Exterior Sound Simulator (ESS) software

As almost-silent hybrid and ‘quiet vehicles’ gain in numbers alongside their Internal Combustion Engine (ICE) counterparts, pedestrians no longer hear the usual motorcar noise cues they are used to, which may compromise safety.

Research by the National Highway Traffic Safety Administration (NHTSA) in the US has identified that quiet vehicles are more likely to be involved in accidents with people than normal ICE vehicles, so pedestrian safety is an increasing consideration for quiet vehicle manufacturers.

The most obvious dangers occur where people and vehicles exist in close proximity, such as town centres, where wind and tyre noise at speeds below 30km/h are quiet and background noise is enough to mask motor and power train sound.

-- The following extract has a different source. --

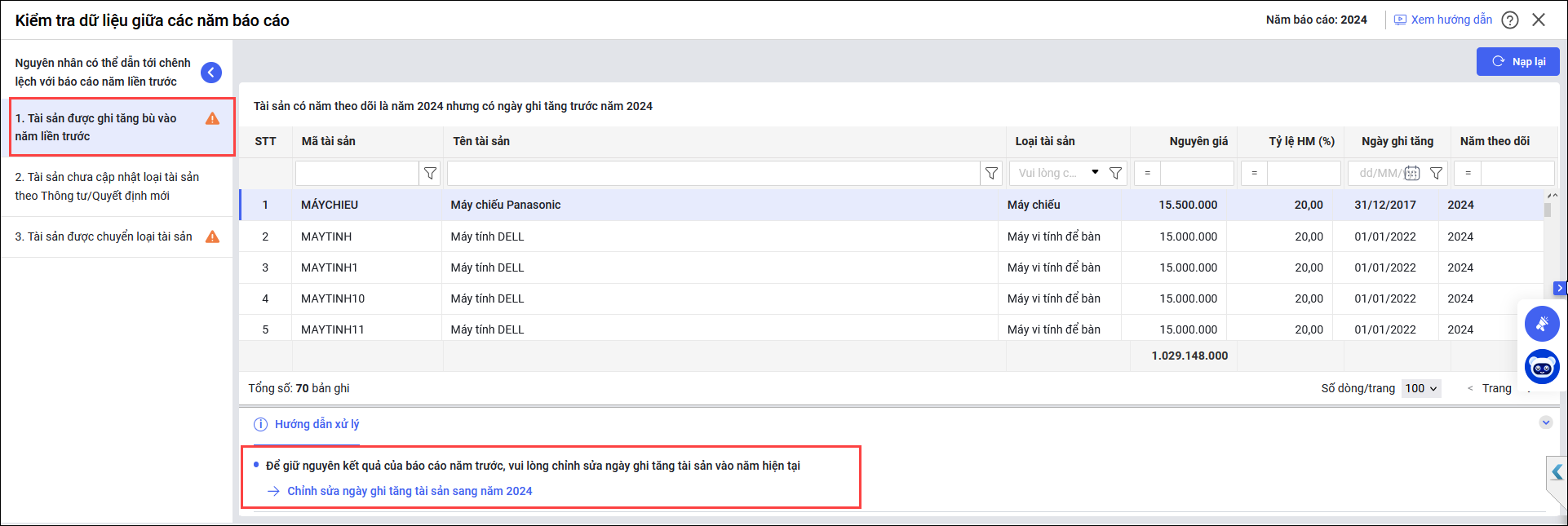Click filter icon for Loại tài sản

With legislative proposals on two continents already, it appears likely that global legislation within the next decade will require manufacturers to implement external warning systems, raising the question – how should a quiet vehicle sound?

There are three main groups involved in this debate – environmentalists, who want a quiet environment with greatly reduced traffic noise; pedestrians and the partially sighted, who want sounds that clearly identify moving vehicles; and motor manufacturers, who want to project a brand image.

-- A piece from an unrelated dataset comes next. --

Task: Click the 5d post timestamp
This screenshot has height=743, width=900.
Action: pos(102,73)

Although these three groups are not necessarily totally opposed, finding the right compromise is not a simple task. To address this issue, Brüel & Kjær’s Exterior Sound Simulator (ESS) software is designed to accurately simulate the exterior sounds of any vehicle moving through a virtual environment.

In the design phase of a project, these sounds can be modified in real-time by the user, and the sounds of specific vehicles swiftly assessed for a variety of scenarios and background noise conditions.

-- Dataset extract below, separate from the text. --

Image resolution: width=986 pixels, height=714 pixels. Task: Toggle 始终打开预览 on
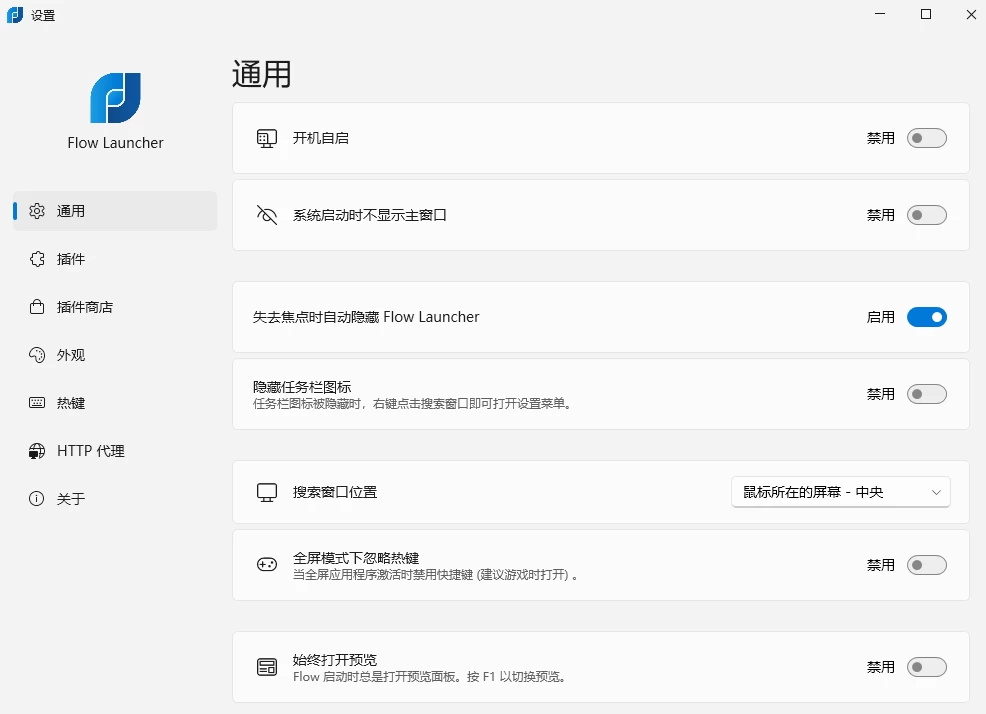click(x=926, y=666)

Using the same simulation in the evaluation phase, selected sounds can quickly be tested and experienced by many people in the lab, removing the need to stand on a variety of street corners as test vehicles are driven by at different times of day.

One great benefit of working in a simulated environment is that the scenario is controlled; as a result, multiple evaluations can be made with comparable results in a compressed timeframe.

A simulated environment can also account for future scenarios where electric cars – and their artificial sounds – are commonplace, by bringing multiple vehicles into the simulation with or without the designed exterior sound.